WHAT THIS TASK INVOLVES
Look through the entries below and report how many lines hold the string "computer". Only the number is wanted.

Collected data entries:
☆ ☆ ☆ ☆ ☆
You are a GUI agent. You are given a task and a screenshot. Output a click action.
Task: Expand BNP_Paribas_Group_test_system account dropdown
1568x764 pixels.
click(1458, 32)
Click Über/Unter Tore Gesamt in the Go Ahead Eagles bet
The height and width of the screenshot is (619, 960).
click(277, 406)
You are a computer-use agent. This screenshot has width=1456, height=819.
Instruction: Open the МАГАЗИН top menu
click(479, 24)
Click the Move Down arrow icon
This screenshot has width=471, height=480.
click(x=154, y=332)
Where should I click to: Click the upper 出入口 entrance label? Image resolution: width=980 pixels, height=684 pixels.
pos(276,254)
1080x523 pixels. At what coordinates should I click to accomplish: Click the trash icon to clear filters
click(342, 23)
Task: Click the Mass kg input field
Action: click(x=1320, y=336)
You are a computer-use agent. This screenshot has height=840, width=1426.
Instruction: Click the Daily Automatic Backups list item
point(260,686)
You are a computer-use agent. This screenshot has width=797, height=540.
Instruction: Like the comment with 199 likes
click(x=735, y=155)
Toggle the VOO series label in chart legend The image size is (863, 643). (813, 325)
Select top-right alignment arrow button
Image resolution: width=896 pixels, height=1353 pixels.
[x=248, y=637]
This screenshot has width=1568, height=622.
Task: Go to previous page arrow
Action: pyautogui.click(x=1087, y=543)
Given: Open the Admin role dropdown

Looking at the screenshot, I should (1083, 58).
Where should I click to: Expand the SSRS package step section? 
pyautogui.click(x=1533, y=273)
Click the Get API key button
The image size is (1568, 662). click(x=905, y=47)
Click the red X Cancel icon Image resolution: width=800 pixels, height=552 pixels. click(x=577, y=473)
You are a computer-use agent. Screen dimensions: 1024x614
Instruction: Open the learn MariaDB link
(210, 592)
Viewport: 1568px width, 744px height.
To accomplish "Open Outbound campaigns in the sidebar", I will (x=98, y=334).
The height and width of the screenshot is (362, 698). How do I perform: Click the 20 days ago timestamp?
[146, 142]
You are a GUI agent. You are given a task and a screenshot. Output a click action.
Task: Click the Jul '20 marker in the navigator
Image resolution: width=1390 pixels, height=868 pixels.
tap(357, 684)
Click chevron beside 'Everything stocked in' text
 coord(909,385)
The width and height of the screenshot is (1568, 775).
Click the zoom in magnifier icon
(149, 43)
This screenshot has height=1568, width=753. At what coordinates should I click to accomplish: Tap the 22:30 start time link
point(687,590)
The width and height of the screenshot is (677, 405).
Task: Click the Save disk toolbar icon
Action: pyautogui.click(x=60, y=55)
☆ ☆ ☆ ☆ ☆
ANSWER BELOW
4